» **Task to complete**: There is a line containing "This screenshot has width=1920, height=968." in the entries below. Repeat that line and every line after it exactly, and nothing more.

» **Dataset records**:
=== Begin Enclosure ===

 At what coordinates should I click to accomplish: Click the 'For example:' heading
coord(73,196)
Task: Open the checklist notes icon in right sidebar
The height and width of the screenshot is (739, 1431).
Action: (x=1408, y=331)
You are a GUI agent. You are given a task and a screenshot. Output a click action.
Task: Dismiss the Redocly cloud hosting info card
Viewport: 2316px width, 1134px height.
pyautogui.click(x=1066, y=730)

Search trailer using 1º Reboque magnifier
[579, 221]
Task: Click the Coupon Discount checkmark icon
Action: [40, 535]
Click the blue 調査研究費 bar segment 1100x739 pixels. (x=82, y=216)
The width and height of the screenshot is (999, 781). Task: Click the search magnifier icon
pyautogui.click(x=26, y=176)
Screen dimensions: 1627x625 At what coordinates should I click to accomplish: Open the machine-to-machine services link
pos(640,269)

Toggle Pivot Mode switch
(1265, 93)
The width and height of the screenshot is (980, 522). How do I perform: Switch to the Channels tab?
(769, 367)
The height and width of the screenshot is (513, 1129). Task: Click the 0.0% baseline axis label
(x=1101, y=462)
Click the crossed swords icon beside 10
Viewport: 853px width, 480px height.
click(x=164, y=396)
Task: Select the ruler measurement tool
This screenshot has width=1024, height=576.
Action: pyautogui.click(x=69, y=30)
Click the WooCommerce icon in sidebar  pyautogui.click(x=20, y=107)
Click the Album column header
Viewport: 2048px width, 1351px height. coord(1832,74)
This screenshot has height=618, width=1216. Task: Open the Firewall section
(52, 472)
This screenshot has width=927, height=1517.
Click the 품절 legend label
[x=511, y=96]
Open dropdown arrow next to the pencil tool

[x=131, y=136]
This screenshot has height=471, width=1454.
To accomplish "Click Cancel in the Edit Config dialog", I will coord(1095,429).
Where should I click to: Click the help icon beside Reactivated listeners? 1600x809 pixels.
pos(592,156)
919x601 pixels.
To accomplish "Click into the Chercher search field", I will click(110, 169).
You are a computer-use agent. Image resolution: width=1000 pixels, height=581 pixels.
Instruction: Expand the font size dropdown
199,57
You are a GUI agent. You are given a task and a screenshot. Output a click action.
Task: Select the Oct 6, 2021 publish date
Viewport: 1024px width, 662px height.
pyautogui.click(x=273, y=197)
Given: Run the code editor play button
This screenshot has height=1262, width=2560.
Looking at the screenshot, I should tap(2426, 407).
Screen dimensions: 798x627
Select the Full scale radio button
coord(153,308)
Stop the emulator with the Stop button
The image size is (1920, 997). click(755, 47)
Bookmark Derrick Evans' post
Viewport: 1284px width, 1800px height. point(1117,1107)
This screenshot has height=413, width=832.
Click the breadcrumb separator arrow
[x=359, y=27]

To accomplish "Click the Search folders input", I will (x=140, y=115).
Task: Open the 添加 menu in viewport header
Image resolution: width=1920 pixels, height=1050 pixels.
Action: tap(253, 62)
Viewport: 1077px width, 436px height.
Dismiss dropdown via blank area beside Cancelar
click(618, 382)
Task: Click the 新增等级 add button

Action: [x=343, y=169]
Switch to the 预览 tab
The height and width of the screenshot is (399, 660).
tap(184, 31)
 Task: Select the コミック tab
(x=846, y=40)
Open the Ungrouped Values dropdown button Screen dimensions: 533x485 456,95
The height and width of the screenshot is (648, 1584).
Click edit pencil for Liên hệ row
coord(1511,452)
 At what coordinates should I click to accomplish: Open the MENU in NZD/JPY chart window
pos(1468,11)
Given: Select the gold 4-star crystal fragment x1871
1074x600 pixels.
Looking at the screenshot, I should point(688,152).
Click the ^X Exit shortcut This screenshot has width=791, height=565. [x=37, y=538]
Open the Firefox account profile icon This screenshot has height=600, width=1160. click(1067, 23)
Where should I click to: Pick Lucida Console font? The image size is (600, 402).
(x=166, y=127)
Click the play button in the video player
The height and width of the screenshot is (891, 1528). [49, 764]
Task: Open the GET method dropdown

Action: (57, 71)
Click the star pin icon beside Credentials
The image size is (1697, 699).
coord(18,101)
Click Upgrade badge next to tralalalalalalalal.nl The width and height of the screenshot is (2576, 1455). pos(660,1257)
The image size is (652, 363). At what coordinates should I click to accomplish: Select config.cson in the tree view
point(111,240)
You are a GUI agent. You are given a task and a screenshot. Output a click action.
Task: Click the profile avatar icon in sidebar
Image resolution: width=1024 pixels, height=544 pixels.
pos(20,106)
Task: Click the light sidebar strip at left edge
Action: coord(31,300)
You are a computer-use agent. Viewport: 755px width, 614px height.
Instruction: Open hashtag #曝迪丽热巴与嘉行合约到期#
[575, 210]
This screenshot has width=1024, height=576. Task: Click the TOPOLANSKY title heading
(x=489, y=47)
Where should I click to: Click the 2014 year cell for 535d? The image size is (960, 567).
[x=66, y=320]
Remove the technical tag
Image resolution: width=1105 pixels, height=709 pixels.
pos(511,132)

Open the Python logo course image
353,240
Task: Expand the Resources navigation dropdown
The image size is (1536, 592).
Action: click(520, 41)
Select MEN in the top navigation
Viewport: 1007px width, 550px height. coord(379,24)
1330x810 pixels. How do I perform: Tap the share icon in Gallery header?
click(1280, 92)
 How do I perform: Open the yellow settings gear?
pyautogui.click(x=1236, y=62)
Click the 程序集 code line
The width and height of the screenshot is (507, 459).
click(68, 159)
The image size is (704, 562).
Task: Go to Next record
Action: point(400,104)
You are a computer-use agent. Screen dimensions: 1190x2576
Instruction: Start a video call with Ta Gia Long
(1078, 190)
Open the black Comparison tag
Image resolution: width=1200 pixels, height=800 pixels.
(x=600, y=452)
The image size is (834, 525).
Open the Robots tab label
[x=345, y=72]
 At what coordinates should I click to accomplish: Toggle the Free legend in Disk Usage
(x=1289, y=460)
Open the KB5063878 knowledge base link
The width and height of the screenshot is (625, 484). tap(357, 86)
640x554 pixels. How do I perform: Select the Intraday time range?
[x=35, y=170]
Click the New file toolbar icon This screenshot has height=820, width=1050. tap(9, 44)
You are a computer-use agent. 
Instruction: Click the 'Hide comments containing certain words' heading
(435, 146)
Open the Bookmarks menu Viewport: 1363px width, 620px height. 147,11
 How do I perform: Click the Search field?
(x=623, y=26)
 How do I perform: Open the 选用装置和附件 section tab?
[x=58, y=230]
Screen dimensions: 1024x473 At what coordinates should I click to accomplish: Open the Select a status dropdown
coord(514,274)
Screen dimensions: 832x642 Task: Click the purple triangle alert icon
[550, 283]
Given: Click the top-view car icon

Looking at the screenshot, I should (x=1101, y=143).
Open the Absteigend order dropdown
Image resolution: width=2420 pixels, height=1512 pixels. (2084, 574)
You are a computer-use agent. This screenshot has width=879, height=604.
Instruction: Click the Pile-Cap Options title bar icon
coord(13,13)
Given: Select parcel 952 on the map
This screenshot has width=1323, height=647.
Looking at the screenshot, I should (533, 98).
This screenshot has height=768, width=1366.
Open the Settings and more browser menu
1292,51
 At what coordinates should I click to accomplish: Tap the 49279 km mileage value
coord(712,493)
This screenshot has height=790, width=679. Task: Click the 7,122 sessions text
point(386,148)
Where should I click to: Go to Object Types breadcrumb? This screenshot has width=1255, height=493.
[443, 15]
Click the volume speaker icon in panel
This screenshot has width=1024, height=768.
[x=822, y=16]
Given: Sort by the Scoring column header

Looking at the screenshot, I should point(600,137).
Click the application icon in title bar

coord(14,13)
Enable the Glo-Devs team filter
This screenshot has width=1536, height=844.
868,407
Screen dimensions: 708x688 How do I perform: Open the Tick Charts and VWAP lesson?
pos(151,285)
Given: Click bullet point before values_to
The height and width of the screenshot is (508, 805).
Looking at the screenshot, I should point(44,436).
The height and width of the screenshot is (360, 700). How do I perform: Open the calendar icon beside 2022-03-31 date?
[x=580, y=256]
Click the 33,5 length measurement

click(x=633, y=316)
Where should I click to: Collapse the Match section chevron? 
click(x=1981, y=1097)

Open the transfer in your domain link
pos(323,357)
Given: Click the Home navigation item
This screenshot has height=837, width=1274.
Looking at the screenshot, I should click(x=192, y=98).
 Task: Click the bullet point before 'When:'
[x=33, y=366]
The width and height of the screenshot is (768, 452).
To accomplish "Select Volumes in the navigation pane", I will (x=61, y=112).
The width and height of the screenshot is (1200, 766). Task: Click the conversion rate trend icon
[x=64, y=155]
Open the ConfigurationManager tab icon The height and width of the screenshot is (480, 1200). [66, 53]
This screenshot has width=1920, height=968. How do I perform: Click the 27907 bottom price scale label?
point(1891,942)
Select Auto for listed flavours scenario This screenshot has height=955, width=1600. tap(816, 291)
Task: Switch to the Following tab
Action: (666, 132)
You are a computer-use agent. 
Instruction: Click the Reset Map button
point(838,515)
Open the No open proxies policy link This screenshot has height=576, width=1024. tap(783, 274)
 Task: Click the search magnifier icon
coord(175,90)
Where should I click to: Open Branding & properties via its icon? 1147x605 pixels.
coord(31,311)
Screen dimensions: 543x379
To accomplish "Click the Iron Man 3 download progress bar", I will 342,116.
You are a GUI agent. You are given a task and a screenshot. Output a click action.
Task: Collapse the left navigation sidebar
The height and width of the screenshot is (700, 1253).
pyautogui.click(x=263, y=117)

=== End Enclosure ===

» **Problem solution**:
This screenshot has width=1920, height=968. How do I perform: Click the 27907 bottom price scale label?
point(1891,942)
Select Auto for listed flavours scenario This screenshot has height=955, width=1600. tap(816, 291)
Task: Switch to the Following tab
Action: (666, 132)
You are a computer-use agent. 
Instruction: Click the Reset Map button
point(838,515)
Open the No open proxies policy link This screenshot has height=576, width=1024. tap(783, 274)
 Task: Click the search magnifier icon
coord(175,90)
Where should I click to: Open Branding & properties via its icon? 1147x605 pixels.
coord(31,311)
Screen dimensions: 543x379
To accomplish "Click the Iron Man 3 download progress bar", I will 342,116.
You are a GUI agent. You are given a task and a screenshot. Output a click action.
Task: Collapse the left navigation sidebar
The height and width of the screenshot is (700, 1253).
pyautogui.click(x=263, y=117)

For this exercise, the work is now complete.